La crise budgétaire américaine s'est imposée jeudi comme le principal sujet de débat des grands argentiers du globe réunis à Washington, où ils ont pressé les États-Unis de lever l'incertitude qu'ils font peser sur l'économie mondiale.

«Quand les États-Unis éternuent, tout le monde attrape une pneumonie», a rappelé le gouverneur de la Banque centrale indienne, Raguram Rajan, lors d'un débat dans la capitale américaine.

Les leaders économiques mondiaux sont notamment réunis à Washington pour les assemblées générales du Fonds monétaire international (FMI), de la Banque mondiale (BM) et un G20 Finances.

«Ici, on va beaucoup parler du "shutdown" (la paralysie budgétaire), du "debt ceiling" (le plafond de la dette américaine, ndlr) et de la sortie» de crise, a résumé lors d'une conférence de presse le ministre français de l'Économie Pierre Moscovici, saluant l'avancée des négociations entre démocrates et républicains américains.

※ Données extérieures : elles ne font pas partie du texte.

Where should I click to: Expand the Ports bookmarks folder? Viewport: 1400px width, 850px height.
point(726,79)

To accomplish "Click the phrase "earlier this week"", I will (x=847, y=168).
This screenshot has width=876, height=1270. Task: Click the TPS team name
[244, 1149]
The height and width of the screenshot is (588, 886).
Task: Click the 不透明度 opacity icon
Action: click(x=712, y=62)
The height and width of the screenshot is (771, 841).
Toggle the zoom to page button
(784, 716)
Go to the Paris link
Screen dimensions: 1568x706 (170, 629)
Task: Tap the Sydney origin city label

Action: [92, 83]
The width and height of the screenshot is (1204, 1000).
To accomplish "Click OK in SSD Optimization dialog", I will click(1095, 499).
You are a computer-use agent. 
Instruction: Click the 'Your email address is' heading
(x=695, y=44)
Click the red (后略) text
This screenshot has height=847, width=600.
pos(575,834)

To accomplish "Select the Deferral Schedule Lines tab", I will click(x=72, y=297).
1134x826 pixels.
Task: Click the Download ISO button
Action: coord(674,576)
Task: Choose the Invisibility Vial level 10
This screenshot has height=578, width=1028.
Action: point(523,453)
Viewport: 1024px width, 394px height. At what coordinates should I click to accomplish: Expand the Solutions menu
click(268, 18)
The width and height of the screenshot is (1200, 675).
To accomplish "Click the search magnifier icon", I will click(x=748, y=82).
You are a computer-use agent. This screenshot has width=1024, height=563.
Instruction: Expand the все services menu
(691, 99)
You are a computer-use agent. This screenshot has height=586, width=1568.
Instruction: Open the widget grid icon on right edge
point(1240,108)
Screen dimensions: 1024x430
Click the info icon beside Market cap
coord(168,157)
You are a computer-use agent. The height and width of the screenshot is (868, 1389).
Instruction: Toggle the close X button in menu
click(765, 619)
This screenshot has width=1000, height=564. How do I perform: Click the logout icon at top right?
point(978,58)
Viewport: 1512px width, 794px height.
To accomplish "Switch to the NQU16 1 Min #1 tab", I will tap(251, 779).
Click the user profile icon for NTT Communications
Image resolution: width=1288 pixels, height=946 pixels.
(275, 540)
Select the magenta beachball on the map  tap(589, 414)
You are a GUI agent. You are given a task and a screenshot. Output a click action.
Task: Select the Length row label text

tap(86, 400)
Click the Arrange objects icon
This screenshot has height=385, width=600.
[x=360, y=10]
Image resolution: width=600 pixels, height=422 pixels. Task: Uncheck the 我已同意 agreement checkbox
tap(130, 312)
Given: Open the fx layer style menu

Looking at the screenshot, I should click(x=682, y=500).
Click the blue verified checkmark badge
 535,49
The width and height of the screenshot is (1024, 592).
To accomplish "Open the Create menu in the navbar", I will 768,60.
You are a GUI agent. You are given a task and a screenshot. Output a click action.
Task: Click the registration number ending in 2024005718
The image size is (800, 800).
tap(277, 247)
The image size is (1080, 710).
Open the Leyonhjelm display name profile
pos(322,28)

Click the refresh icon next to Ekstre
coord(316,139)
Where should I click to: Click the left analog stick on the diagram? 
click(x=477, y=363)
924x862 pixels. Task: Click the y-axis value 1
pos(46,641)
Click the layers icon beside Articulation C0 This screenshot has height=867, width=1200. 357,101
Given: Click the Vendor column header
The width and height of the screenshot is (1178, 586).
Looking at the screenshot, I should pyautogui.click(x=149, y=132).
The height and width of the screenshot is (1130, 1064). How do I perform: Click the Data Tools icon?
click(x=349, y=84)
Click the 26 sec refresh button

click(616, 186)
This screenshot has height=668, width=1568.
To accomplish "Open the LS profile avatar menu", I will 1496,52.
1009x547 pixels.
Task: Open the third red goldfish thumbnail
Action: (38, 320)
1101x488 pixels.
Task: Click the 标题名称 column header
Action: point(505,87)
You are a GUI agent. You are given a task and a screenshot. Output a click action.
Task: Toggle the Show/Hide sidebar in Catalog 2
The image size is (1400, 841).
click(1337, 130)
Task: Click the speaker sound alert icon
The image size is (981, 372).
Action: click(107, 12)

Depuis 10 jours, l'incapacité des deux camps à trouver un accord sur le budget a conduit l'Etat fédéral à fermer ses services non essentiels.

Ce conflit politique menace également le relèvement par les parlementaires du plafond légal de la dette américaine nécessaire d'ici au 17 octobre pour éviter un défaut de paiement, dont les conséquences seraient lourdes pour l'économie mondiale.

La Chine, premier détenteur au monde de dette américaine, veut une solution «aussi vite que possible», a déclaré le gouverneur adjoint de la Banque centrale chinoise, Gang Yi.

Le président de la Banque centrale européenne, Mario Draghi, a déclaré depuis New York que «le monde ne croit toujours pas que les États-Unis ne vont pas trouver une sortie» de l'impasse. Si toutefois elle se prolongeait «pendant plusieurs mois ou plusieurs semaines», elle pourrait «causer de graves dommages à l'économie américaine et mondiale», a-t-il averti.

«Une perte de temps»

«J'espère que dans quelques semaines nous regarderons en arrière en nous disant: "ce débat a été une perte de temps"», a espéré de son côté la directrice générale du FMI Christine Lagarde, mettant en garde une nouvelle fois contre des conséquences «très graves» si aucune solution n'était trouvée à temps.

Son homologue de la Banque mondiale, Jim Yong Kim, a plus spécifiquement mis en garde contre «le grave impact» qu'un défaut américain aurait sur les pays émergents: cela aurait «un effet très concret sur les populations des pays en développement».

Une solution temporaire a commencé à émerger jeudi afin d'éviter un défaut de paiement catastrophique aux États-Unis, mais les élus ne sont toujours pas d'accord sur la façon de résoudre la crise budgétaire.

L'ouverture a été saluée par Mme Lagarde, qui a toutefois appelé à une solution pérenne.

Les États-Unis sont également au centre de l'attention en raison de la politique monétaire de Washington.

Les marchés financiers, sous perfusion d'argent facile fourni par la Fed, vivent depuis plusieurs semaines dans l'expectative, s'interrogeant sur le moment où la Banque centrale américaine asséchera le flux de liquidités.

Ces incertitudes ont eu un impact important sur les pays émergents qui ont vu leurs monnaies plonger, leurs indices boursiers chahutés et leurs coûts de financement augmenter, après que nombre d'investisseurs eurent anticipé la décision de la Fed en rapatriant des fonds vers les États-Unis.

Plus généralement, leur croissance économique a fortement ralenti, même si elle reste élevée.

Gang Yi a appelé la Fed à agir de manière «ordonnée» et en communiquant d'une manière adéquate.

«J'ai toute confiance dans le fait que la Fed, y compris sa nouvelle direction (qui sera assurée fin janvier par Janet Yellen, désignée mercredi pour succéder à Ben Bernanke, ndlr) sera très attentive» à son opération de réduction des rachats d'actifs, a déclaré Mme Lagarde.

Le groupement des pays émergents du G24 s'est dit jeudi dans son communiqué final «préoccupé» par la volatilité des marchés alimentée par le changement de cap de la Fed: «Nous appelons les économies avancées à être conscientes des effets négatifs et à clairement communiquer leurs stratégies».

Reste qu'au final, il serait étonnant que les États-Unis acceptent d'être pointés du doigt vendredi dans le communiqué final du G20, qui devrait se contenter de déclarations générales ne citant aucun pays spécifiquement.